Grupos de pesquisa

Estão em atividade dois grupos de pesquisa no Programa de Pós-Graduação em Desenvolvimento Regional e Agronegócio: 

 

GEPEC - Grupo de Pesquisa em Agronegócio e Desenvolvimento Regional

Início em 1996.

Líder(es) do grupo: Professores Ricardo Rippel e Jandir Ferrera de Lima

O Grupo de Pesquisa em Agronegócio e Desenvolvimento Regional (GEPEC) é responsável pelo Informe GEPEC, cujo primeiro número data de agosto de 1996, resultado da iniciativa dos professores do Curso de Ciências Econômicas da UNIOESTE/Toledo, capitaneado, à época, pelo Prof. Jefferson Andronio Ramundo Staduto. Foram várias edições deste importante material de pesquisa e estudo, que constitui hoje um referencial básico para promover o debate sobre o agronegócio e o desenvolvimento regional - áreas de fecunda reflexão local. Por meio de uma condução colegiada, a Revista teve reconhecido seu International Standard Serial Number (ISSN 1676-0670), e passou a figurar na importante classificação QUALIS-CAPES (atualmente, de denominação "Local A"). Esta revista apresenta periodicidade semestral e é dirigida à comunidade científica e demais profissionais que atuam dentro das áreas do agronegócio e desenvolvimento regional. A partir do vol. 07, n. 1, jan./jun., 2003, o Informe GEPEC também passou a ser apresentado na forma eletrônica, no endereço http://www.unioeste.br/cursos/toledo/revistaeconomia e no Portal Brasileiro da Informação Científica da CAPES www.periodicos.capes.gov.br. Em 2003 o GEPEC foi o maior responsável pela criação do Programa de Mestrado em Desenvolvimento Regional e Agronegócio da UNIOESTE/Toledo, recomendado pela CAPES.

 

TRANSLOG Transporte, Logística e Modelagem de Sistemas

Início em 2003.

Líder(es) do grupo: Professores Weimar Freire da Rocha Jr e Débora da Silva Lobo

Os estudos nas áreas dos transportes têm importantes aplicações na atual realidade da globalização. A logística, na qual o transporte é normalmente seu principal componente, é vista como a última fronteira para a redução dos custos e o incremento da competitividade das empresas. Por outro lado, não se concebe uma política de desenvolvimento regional e nacional sem a adequação da infra-estrutura de transportes. Uma dessas aplicações refere-se aos estudos da área agroindustrial, pois, as ineficiências na logística têm sérios impactos sobre a competitividade da agricultura e da agroindústria nacionais. Por exemplo, os custos de transporte são destacados como o resultado das dificuldades enfrentadas pelo setor no Brasil, pois as cargas normalmente percorrem grandes distâncias e dependem do transporte rodoviário fundamentalmente, resultando muitas vezes na anulação das vantagens comparativas obtidas na produção.
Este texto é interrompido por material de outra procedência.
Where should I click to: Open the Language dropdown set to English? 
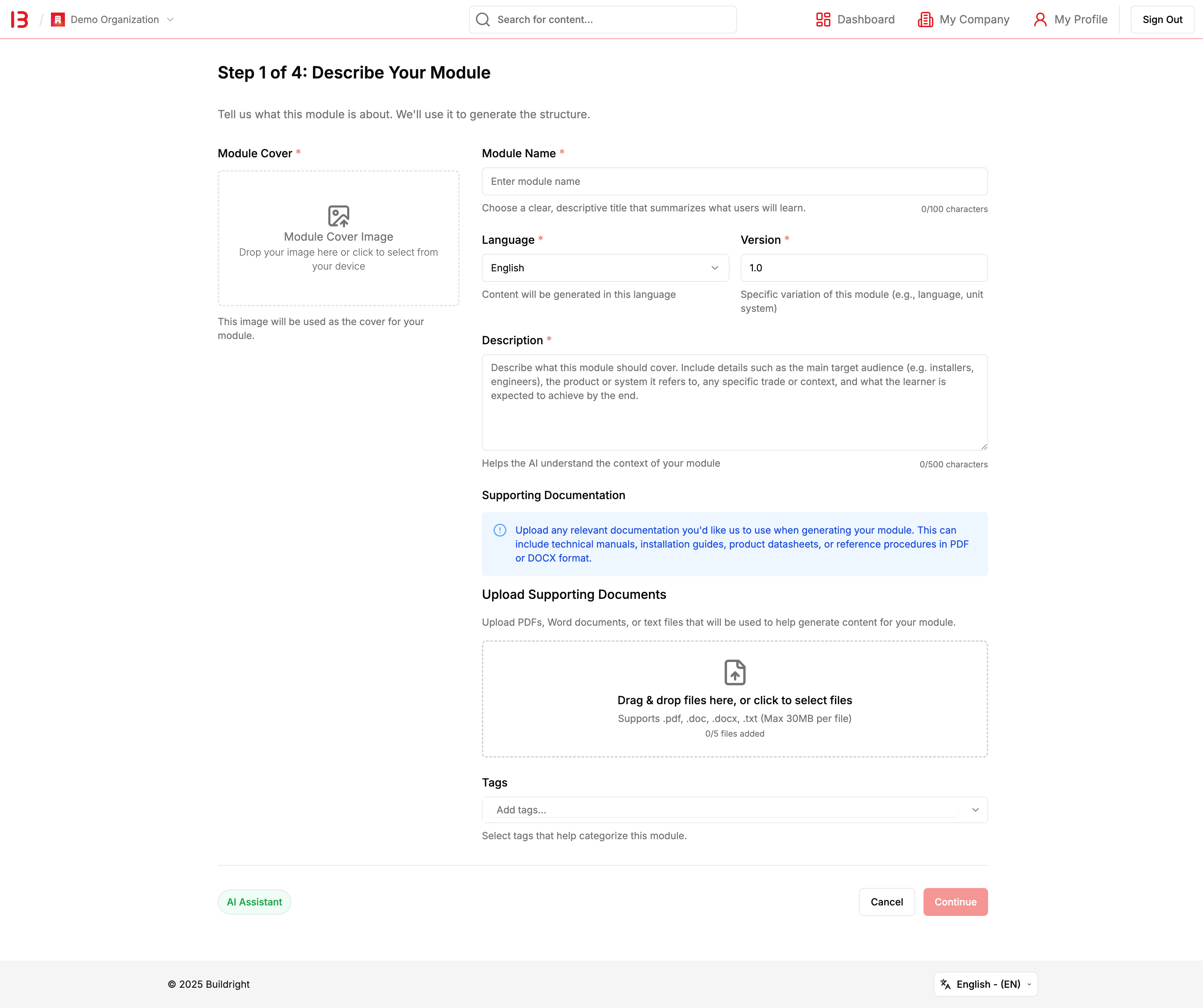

Nesse sentido, estudos de melhorias na infra-estrutura de transporte como uma das medidas mais importantes no sentido de criação e manutenção de competitividade da agroindústria brasileira podem desdobrar-se a partir dos integrantes do TRANSLOG. Estudos sobre adequações, melhorias, identificação de prioridades são exemplos de como o Grupo TRANSLOG poderá estar atuando cientificamente com pesquisas acadêmicas e corporativas, de interesse público, privado e geral, conforme os casos. Para o agronegócio brasileiro, estudos da natureza como propõe esse grupo podem ter amplas repercussões ao nível da competitividade das cadeias produtivas, considerando-se a tendência a queda de preço que o setor vem enfrentando, assim como concorrência com produtos importados com subsídio ou com matéria-prima subsidiada na origem.